昨日の骨粉撒きで、土の状態は最高だった。

 アルノ・ステルモは、朝の清々しい空気の中で「今日こそは、誰にも邪魔されずナスに支柱を立てるんだ」と心に決めていた。

 だが、世の中というものは、往々にして一人の男のささやかな平穏を許してはくれない。

 ――またしても、あの聞き覚えのある重厚な軍馬の足音が近づいてくる。

 「……嘘だろ」

 アルノが腰を上げた瞬間、家の前に現れたのは、もはや我が物顔で馬を降りるセルマ・アンドルフだった。

 「おはよう、銀等級のアルノ。今日も良い朝だな」

 「はいはい、おはようございますセルマ騎士団長どの。……で、何か? 今日は非番か? だったら自分の家の庭でも手入れしてろよ」

 「残念ながら公務だ。いや、正確には君の同行だな。ギルドへ本日も顔を出すのだろう?」

 アルノは手に持っていた支柱を地面に突き刺し、呆れたように言い放った。

 「何を言ってる。俺は一度きりだと言ったはずだ。一回仕事をこなしたんだから、もう『引退した冒険者』でいいだろうが」

 すると、セルマはわざとらしく小難しい顔をして、懐からギルドの規約書のようなものを取り出した。

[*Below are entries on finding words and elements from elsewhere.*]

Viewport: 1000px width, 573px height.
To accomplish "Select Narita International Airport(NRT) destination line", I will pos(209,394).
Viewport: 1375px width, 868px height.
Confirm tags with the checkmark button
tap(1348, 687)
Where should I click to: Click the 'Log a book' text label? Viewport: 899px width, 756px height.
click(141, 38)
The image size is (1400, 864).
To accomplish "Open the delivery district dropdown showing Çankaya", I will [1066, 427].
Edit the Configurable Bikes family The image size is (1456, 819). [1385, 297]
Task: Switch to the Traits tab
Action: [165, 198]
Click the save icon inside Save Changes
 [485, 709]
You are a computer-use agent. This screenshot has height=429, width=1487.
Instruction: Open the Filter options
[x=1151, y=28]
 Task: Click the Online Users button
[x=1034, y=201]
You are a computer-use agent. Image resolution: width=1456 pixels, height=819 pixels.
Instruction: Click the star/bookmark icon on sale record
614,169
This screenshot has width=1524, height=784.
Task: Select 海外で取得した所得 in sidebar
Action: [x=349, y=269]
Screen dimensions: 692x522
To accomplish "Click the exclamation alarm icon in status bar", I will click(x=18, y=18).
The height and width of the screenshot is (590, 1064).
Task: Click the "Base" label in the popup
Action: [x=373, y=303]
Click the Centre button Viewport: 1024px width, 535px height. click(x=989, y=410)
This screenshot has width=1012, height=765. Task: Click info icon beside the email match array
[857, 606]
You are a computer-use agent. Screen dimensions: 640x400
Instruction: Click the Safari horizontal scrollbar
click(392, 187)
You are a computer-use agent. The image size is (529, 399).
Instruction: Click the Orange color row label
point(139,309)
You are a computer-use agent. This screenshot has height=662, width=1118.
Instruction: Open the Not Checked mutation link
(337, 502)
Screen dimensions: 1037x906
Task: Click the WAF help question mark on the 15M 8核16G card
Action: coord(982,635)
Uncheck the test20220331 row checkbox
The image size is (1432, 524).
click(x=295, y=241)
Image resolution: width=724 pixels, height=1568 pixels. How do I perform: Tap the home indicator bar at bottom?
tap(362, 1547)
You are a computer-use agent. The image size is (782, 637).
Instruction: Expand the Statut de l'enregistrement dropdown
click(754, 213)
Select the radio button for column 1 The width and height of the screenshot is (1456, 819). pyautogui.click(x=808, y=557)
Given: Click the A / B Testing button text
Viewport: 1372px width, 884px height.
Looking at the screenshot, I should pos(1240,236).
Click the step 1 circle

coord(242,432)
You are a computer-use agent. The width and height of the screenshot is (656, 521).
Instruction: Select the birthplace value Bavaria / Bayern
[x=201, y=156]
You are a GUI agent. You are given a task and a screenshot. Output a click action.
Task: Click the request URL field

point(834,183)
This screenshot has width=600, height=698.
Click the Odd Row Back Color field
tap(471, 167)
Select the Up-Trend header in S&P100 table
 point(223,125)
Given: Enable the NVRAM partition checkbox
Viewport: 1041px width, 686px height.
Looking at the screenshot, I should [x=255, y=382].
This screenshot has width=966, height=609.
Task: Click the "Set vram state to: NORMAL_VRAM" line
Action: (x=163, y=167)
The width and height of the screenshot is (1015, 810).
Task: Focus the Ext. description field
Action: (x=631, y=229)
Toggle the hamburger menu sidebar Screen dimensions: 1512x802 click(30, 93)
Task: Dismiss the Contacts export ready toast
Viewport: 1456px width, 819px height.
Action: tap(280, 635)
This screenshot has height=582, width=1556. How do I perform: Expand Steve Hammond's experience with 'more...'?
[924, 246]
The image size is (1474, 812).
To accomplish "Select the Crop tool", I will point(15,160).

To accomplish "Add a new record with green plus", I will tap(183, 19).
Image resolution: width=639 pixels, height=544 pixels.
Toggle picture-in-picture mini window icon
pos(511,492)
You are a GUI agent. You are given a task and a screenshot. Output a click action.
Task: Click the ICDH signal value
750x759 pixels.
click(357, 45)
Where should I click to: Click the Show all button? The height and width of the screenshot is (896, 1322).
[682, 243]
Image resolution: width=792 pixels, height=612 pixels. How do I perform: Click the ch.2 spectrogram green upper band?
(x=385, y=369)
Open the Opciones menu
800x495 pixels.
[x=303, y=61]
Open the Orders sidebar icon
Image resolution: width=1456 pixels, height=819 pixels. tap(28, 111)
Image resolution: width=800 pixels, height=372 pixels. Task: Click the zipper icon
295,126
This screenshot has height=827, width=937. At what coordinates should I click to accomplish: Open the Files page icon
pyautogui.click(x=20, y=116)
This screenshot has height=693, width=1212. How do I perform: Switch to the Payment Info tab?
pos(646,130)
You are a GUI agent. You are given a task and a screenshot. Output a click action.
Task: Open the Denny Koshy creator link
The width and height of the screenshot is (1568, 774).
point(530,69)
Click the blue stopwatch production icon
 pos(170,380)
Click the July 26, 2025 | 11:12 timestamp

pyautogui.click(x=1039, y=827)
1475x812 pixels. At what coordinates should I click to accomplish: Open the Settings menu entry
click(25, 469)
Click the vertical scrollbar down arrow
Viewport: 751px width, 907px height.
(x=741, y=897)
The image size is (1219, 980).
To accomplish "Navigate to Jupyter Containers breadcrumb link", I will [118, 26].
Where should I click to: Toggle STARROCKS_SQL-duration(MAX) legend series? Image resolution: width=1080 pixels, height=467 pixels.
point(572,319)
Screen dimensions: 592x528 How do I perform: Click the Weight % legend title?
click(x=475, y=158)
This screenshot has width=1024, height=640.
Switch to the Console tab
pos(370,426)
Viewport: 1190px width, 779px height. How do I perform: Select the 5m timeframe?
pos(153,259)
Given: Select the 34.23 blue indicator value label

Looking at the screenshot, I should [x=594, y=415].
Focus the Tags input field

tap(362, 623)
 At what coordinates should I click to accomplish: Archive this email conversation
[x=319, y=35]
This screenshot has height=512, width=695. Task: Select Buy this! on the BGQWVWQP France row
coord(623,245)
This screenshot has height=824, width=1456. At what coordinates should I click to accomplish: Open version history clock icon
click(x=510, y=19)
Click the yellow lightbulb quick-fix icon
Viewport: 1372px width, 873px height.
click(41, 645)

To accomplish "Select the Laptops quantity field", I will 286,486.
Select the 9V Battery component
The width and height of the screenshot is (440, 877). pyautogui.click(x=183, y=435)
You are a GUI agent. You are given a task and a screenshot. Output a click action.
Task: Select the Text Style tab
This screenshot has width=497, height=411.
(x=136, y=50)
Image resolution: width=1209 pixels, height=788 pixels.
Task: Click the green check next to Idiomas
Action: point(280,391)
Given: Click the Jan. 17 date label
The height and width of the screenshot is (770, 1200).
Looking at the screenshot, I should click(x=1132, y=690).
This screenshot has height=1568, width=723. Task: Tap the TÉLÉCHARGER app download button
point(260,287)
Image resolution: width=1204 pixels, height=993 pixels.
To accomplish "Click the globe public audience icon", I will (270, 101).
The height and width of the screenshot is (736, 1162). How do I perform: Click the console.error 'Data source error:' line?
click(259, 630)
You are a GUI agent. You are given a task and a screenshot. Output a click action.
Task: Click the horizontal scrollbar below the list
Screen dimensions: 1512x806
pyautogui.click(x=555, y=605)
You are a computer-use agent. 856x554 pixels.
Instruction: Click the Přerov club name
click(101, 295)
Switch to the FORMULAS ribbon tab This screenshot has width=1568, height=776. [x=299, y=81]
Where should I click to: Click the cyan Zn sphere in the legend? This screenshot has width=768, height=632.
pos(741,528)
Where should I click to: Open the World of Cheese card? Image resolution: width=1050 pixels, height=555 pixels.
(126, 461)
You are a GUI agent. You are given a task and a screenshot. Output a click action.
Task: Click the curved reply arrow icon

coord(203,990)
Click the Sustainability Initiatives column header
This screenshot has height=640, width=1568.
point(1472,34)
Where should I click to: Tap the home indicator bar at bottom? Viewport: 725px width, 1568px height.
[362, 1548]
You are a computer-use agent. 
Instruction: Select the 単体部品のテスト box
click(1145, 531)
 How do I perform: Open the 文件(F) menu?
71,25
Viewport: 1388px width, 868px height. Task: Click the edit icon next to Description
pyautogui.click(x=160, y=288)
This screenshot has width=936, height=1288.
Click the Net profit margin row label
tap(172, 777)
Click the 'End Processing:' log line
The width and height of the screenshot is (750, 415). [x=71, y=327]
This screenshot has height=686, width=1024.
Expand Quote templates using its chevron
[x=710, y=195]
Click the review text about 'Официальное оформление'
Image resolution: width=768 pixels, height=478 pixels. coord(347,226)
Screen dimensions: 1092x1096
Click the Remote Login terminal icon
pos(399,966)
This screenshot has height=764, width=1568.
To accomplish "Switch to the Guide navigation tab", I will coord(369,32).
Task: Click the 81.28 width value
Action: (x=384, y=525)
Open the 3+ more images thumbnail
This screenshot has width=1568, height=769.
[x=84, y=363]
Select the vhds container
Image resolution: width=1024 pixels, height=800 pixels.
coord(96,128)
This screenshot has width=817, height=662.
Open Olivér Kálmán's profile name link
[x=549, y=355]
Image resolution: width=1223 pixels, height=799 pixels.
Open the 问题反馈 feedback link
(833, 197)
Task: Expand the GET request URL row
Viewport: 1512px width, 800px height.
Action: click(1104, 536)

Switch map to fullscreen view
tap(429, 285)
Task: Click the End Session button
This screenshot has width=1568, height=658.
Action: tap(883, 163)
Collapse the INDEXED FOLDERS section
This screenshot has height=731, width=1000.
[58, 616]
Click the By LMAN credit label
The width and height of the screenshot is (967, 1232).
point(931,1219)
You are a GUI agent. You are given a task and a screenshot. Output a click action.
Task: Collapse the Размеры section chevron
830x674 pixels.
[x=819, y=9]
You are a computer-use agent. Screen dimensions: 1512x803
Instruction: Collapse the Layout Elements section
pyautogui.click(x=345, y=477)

 「いや、それがだな。基本、一度登録をした所属ギルドの一員は、緊急時の連絡体制を維持するために、数日に一度は顔を出す決まりがあるのだよ」

 「……は?」

 アルノの動きが止まる。

 「な、なにぃ……!? そんな話、聞いてないぞ!」

 「特に君のような銀等級は、王国の防衛戦力の一端とみなされるからな。所在不明は困るのだよ、アルノ。冒険者は自由な職業だが、その分『義務』もあるというわけだ」

 「俺のスローライフはどこだ!?」

 アルノの絶叫が、静かな郊外の空に虚しく響き渡った。

 庭先で小鳥たちが驚いて飛び立つ。

 「まあ、そういう感じだ。さあ、馬を出せ。遅れるとボリスがうるさいぞ」

 「だ、騙された……!? だってマスターのボリスは『一度だけやってみて、嫌だったら辞めていい』みたいなことを言っていたはずだぞ!」

 「ああ。それは『能力的に無理だ』と判断された場合の話だろう? 君、昨日の今日で『無理でした』は通らないぞ。あんなに完璧に魔物を細切れにしておいて……」

 「……!! ……あ」

 アルノは昨夜の自分の大暴れを思い出し、言葉に詰まった。

 確かに、あんな実力を見せつけた後で「実力不足なので引退します」などと言っても、誰も信じるはずがない。むしろ、ボリスやセルマのような食えない男たちが、その「力」を手放すわけがなかったのだ。

 「くっそ……あの強面親父め、最初からこれが狙いだったか」

 「人聞きが悪いな。人助けだと言ってくれ。さあ、行こう。今日はギルドの後に、美味い昼飯の店を教えてやろう」

 「飯で釣られると思うなよ!」

 そう言いながらも、アルノは渋々家の中へ戻り、昨日脱いだばかりの冒険者装束に手を伸ばした。

 どうやら、彼のスローライフへの道のりは、想像以上に高い壁がそびえ立っているようだった。